#### GIVEN TASK
Return each of the following rows verbatim, without any change.

* * *

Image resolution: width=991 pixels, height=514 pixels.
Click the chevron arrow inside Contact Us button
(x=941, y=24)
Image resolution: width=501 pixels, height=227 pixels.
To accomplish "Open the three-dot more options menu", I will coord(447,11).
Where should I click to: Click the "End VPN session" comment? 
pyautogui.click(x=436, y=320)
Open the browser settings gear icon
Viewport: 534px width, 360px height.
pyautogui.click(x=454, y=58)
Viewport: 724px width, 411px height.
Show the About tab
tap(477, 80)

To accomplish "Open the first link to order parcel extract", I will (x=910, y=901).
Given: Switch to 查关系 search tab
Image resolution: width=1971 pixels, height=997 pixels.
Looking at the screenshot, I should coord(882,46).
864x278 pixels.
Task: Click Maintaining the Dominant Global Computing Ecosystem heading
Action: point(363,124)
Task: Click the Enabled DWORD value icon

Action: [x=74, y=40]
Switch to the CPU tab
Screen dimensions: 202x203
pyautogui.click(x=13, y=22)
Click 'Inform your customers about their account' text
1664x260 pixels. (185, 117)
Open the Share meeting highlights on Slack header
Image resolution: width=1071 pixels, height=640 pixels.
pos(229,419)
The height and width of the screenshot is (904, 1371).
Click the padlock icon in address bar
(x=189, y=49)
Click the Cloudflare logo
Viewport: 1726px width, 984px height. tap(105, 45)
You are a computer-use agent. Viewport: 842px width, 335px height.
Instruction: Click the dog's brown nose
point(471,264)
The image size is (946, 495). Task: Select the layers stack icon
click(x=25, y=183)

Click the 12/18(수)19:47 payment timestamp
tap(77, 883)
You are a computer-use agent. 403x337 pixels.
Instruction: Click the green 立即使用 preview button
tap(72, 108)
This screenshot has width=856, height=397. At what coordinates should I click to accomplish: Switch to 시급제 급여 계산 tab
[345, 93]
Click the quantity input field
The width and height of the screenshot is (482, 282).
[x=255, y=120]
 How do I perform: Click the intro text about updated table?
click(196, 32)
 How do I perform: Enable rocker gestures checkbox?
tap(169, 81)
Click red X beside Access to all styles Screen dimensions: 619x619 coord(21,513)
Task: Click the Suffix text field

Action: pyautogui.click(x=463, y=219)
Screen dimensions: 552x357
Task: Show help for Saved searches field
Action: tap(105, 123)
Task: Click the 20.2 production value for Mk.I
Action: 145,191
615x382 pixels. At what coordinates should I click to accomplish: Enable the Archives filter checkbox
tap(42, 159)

* * *

#### RESPONSE TO THIS TASK
Image resolution: width=991 pixels, height=514 pixels.
Click the chevron arrow inside Contact Us button
(x=941, y=24)
Image resolution: width=501 pixels, height=227 pixels.
To accomplish "Open the three-dot more options menu", I will coord(447,11).
Where should I click to: Click the "End VPN session" comment? 
pyautogui.click(x=436, y=320)
Open the browser settings gear icon
Viewport: 534px width, 360px height.
pyautogui.click(x=454, y=58)
Viewport: 724px width, 411px height.
Show the About tab
tap(477, 80)

To accomplish "Open the first link to order parcel extract", I will (x=910, y=901).
Given: Switch to 查关系 search tab
Image resolution: width=1971 pixels, height=997 pixels.
Looking at the screenshot, I should coord(882,46).
864x278 pixels.
Task: Click Maintaining the Dominant Global Computing Ecosystem heading
Action: point(363,124)
Task: Click the Enabled DWORD value icon

Action: [x=74, y=40]
Switch to the CPU tab
Screen dimensions: 202x203
pyautogui.click(x=13, y=22)
Click 'Inform your customers about their account' text
1664x260 pixels. (185, 117)
Open the Share meeting highlights on Slack header
Image resolution: width=1071 pixels, height=640 pixels.
pos(229,419)
The height and width of the screenshot is (904, 1371).
Click the padlock icon in address bar
(x=189, y=49)
Click the Cloudflare logo
Viewport: 1726px width, 984px height. tap(105, 45)
You are a computer-use agent. Viewport: 842px width, 335px height.
Instruction: Click the dog's brown nose
point(471,264)
The image size is (946, 495). Task: Select the layers stack icon
click(x=25, y=183)

Click the 12/18(수)19:47 payment timestamp
tap(77, 883)
You are a computer-use agent. 403x337 pixels.
Instruction: Click the green 立即使用 preview button
tap(72, 108)
This screenshot has width=856, height=397. At what coordinates should I click to accomplish: Switch to 시급제 급여 계산 tab
[345, 93]
Click the quantity input field
The width and height of the screenshot is (482, 282).
[x=255, y=120]
 How do I perform: Click the intro text about updated table?
click(196, 32)
 How do I perform: Enable rocker gestures checkbox?
tap(169, 81)
Click red X beside Access to all styles Screen dimensions: 619x619 coord(21,513)
Task: Click the Suffix text field

Action: pyautogui.click(x=463, y=219)
Screen dimensions: 552x357
Task: Show help for Saved searches field
Action: tap(105, 123)
Task: Click the 20.2 production value for Mk.I
Action: 145,191
615x382 pixels. At what coordinates should I click to accomplish: Enable the Archives filter checkbox
tap(42, 159)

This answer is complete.